我有一个scrapy蜘蛛,使用file:///
命令作为启动URL在磁盘上查找静态html文件,但我无法加载gzip文件并循环遍历我的150,000个文件目录.html.gz
后缀,我已经尝试了几种不同的方法,我已经注释掉了但到目前为止没有任何工作,到目前为止,我的代码看起来像
from scrapy.spiders import CrawlSpider
from Scrapy_new.items import Scrapy_newTestItem
import gzip
import glob
import os.path
class Scrapy_newSpider(CrawlSpider):
name = "info_extract"
source_dir = '/path/to/file/'
allowed_domains = []
start_urls = ['file://///path/to/files/.*html.gz']
def parse_item(self, response):
item = Scrapy_newTestItem()
item['user'] = response.xpath('//*[@id="page-user"]/div[1]/div/div/div[2]/div/div[2]/div[1]/h1/span[2]/text()').extract()
item['list_of_links'] = response.xpath('//*[@id="page-user"]/div[1]/div/div/div[2]/div/div[3]/div[3]/a/@href').extract()
item['list_of_text'] = response.xpath('//*[@id="page-user"]/div[1]/div/div/div/div/div/div/a/text()').extract()
运行此命令会显示错误代码
Traceback (most recent call last):
File "/usr/local/lib/python2.7/site-packages/twisted/internet/defer.py", line 150, in maybeDeferred
result = f(*args, **kw)
File "/usr/local/lib/python2.7/site-packages/scrapy/core/downloader/handlers/file.py", line 13, in download_request
with open(filepath, 'rb') as fo:
IOError: [Errno 2] No such file or directory: 'path/to/files/*.html'
更改我的代码,以便首先解压缩文件,然后按如下方式传递:
source_dir = 'path/to/files/'
for src_name in glob.glob(os.path.join(source_dir, '*.gz')):
base = os.path.basename(src_name)
with gzip.open(src_name, 'rb') as infile:
#start_urls = ['/path/to/files*.html']#
file_cont = infile.read()
start_urls = file_cont#['file:////file_cont']
给出以下错误:
Traceback (most recent call last):
File "/usr/local/lib/python2.7/site-packages/scrapy/core/engine.py", line 127, in _next_request
request = next(slot.start_requests)
File "/usr/local/lib/python2.7/site-packages/scrapy/spiders/__init__.py", line 70, in start_requests
yield self.make_requests_from_url(url)
File "/usr/local/lib/python2.7/site-packages/scrapy/spiders/__init__.py", line 73, in make_requests_from_url
return Request(url, dont_filter=True)
File "/usr/local/lib/python2.7/site-packages/scrapy/http/request/__init__.py", line 25, in __init__
self._set_url(url)
File "/usr/local/lib/python2.7/site-packages/scrapy/http/request/__init__.py", line 57, in _set_url
raise ValueError('Missing scheme in request url: %s' % self._url)
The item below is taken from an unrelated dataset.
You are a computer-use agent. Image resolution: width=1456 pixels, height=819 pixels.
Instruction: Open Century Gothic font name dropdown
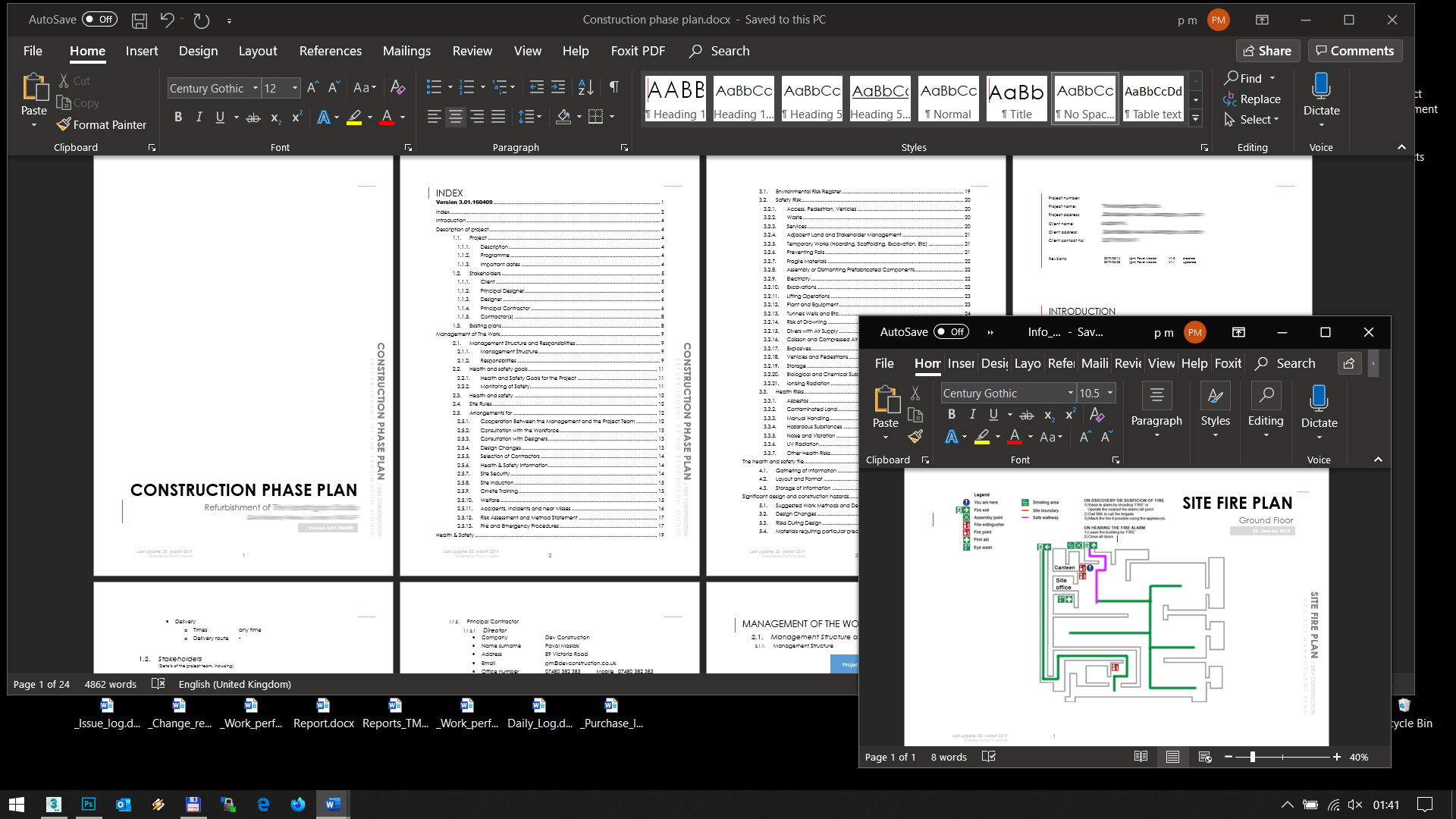point(256,89)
ValueError: Missing scheme in request url: %3C
答案 0 :(得分:0)
您不必始终在start_urls
蜘蛛上使用scrapy
。此外,CrawlSpider
通常与指定要跟踪的路由以及在大型抓取网站中提取的内容的规则一起使用,您可能希望直接使用scrapy.Spider
而不是CrawlSpider
。
现在,该解决方案依赖于使用start_requests
蜘蛛提供的scrapy
方法,该方法处理蜘蛛的第一个请求。如果在您的蜘蛛中实施此方法,则不会使用start_urls
:
导入gzip 导入glob import os
class ExampleSpider(Spider): name ='info_extract'
def start_requests(self):
os.chdir("/path/to/files")
for file_name in glob.glob("*.html.gz"):
f = gzip.open(file_name, 'rb')
file_content = f.read()
print file_content # now you are reading the file content of your local files
现在,请记住start_requests
must return an iterable of requests,这不是这里的情况,因为您只是在阅读文件(我假设您稍后会使用这些文件的内容创建请求),所以我的代码将失败,例如:
CRITICAL:
Traceback (most recent call last):
...
/.../scrapy/crawler.py", line 73, in crawl
start_requests = iter(self.spider.start_requests())
TypeError: 'NoneType' object is not iterable
我没有从我的start_requests
方法(None
)返回任何内容,这是不可迭代的。
答案 1 :(得分:0)
Scrapy将无法处理压缩的html文件,您必须先提取它们。这可以在Python中即时完成,或者只是在操作系统级别提取它们。